- _Exercise_: Since pictures are not wanted, repeat only the text of the records, word for word.

- _Material supplied_:
|---|

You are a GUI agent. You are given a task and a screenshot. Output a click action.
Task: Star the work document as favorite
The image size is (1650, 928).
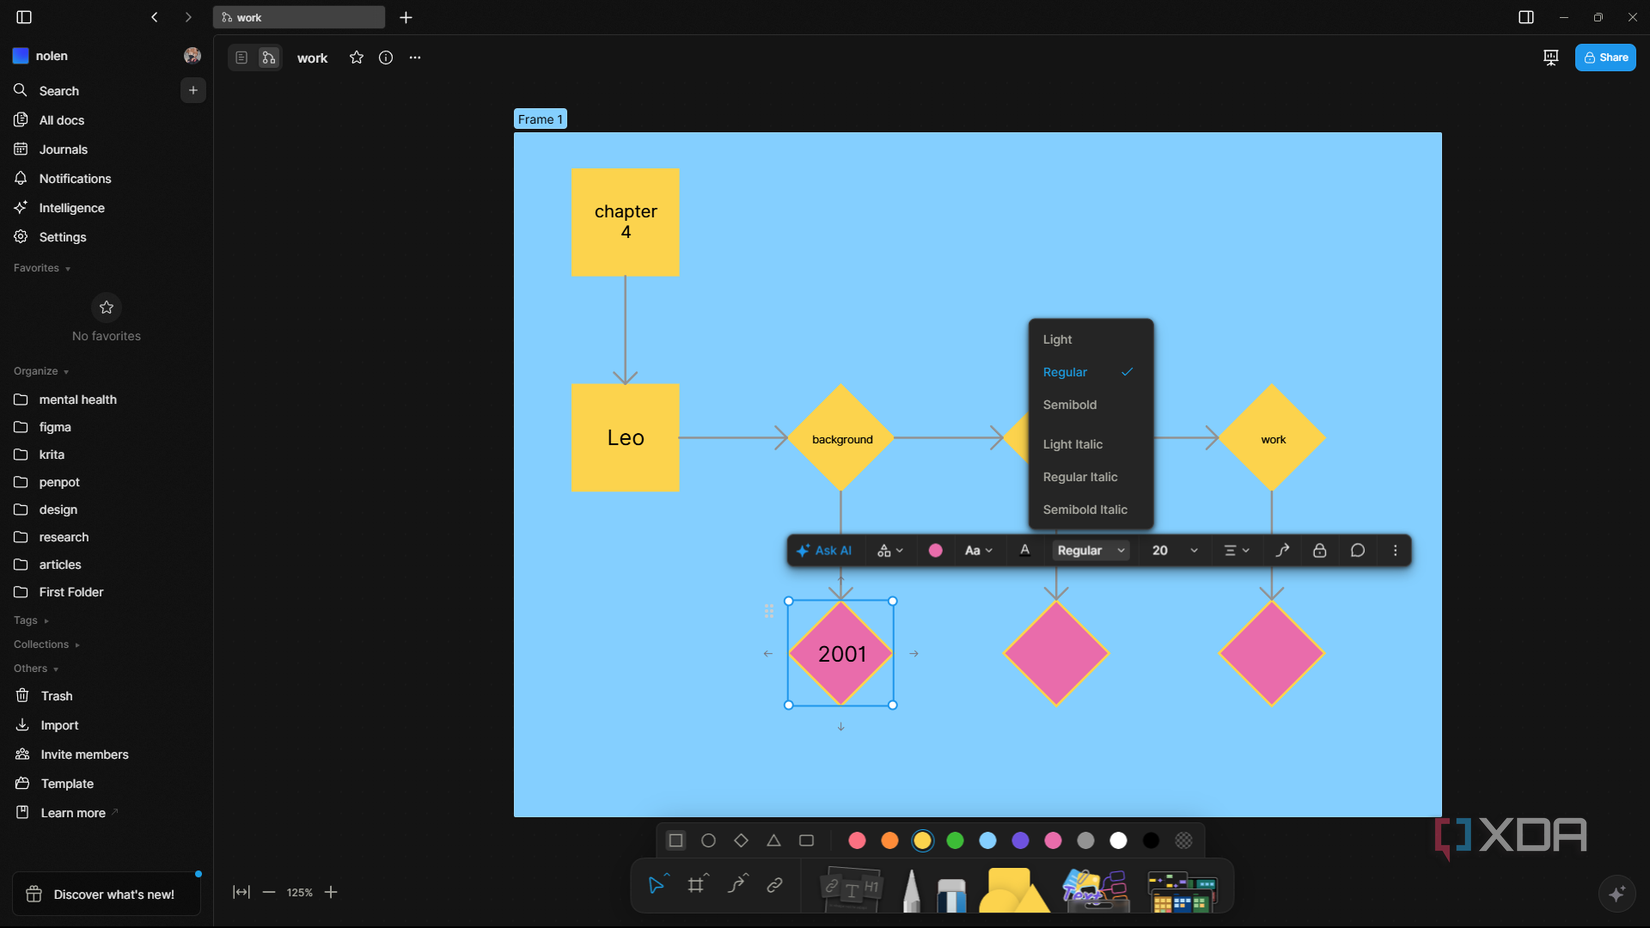356,57
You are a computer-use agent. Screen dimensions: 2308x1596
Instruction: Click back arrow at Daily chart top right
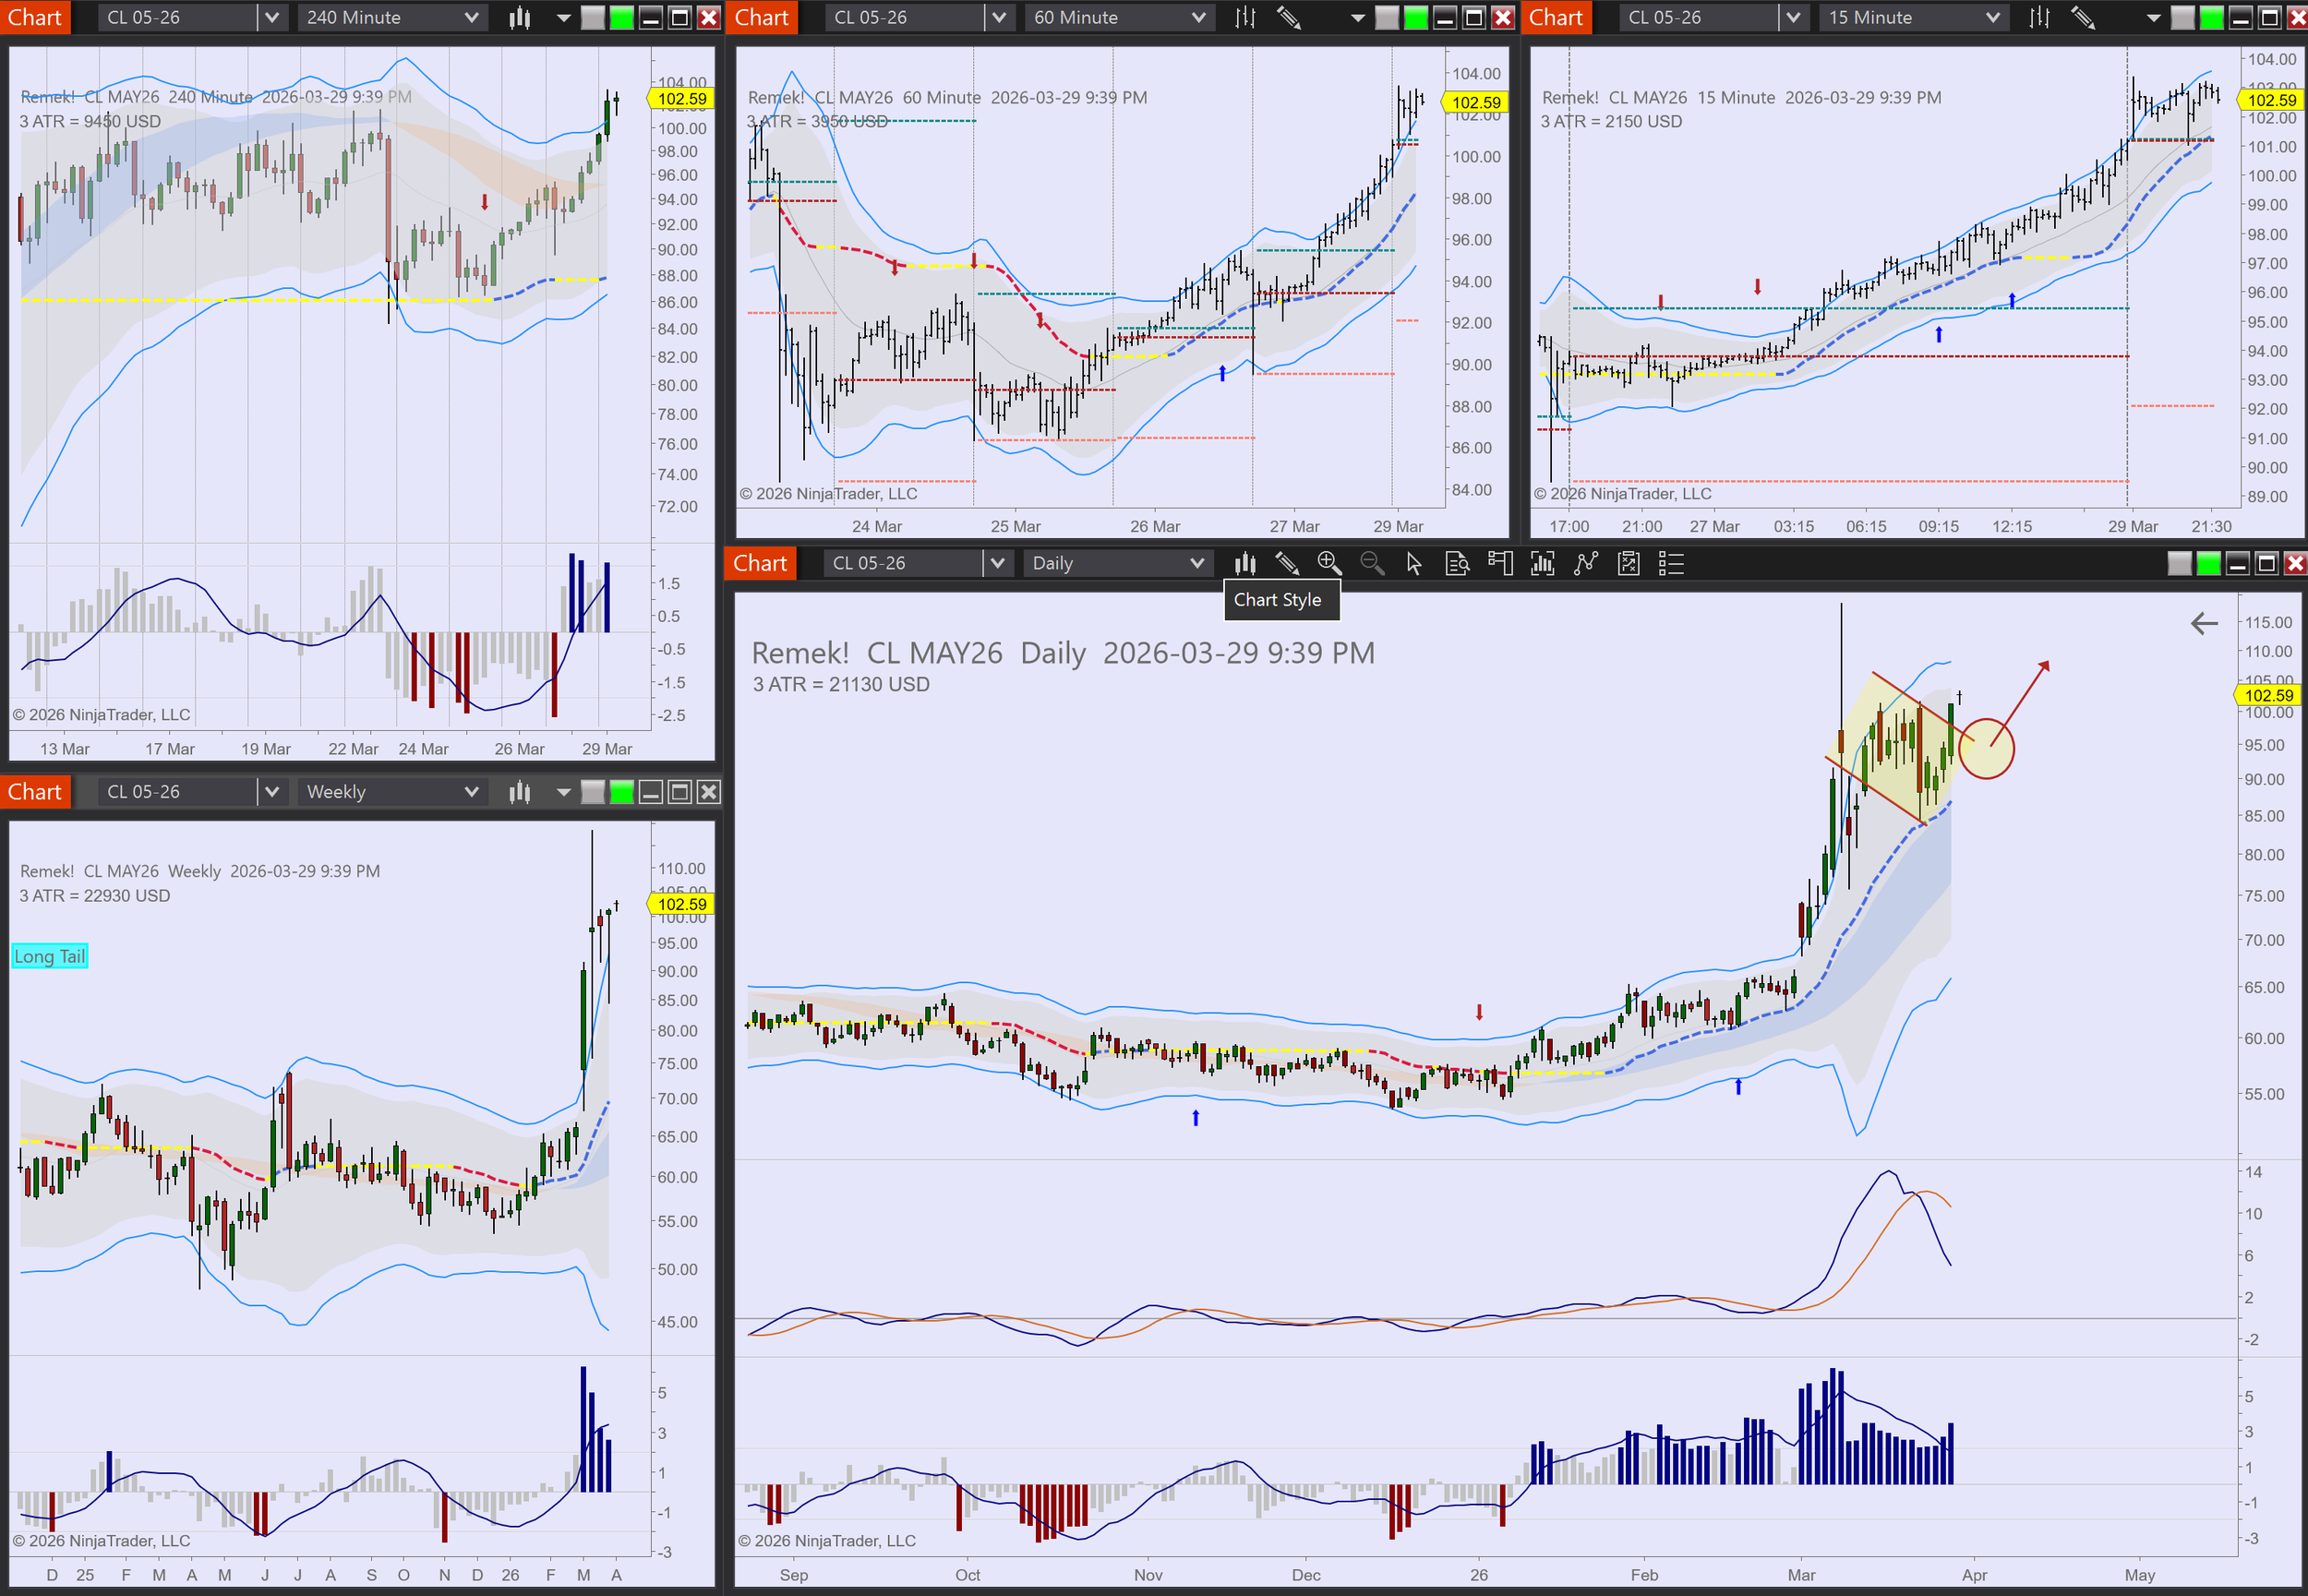(2204, 624)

|---|

- _Answer box_:
You are a GUI agent. You are given a task and a screenshot. Output a click action.
Task: Star the work document as favorite
The image size is (1650, 928).
356,57
You are a computer-use agent. Screen dimensions: 2308x1596
Instruction: Click back arrow at Daily chart top right
(2204, 624)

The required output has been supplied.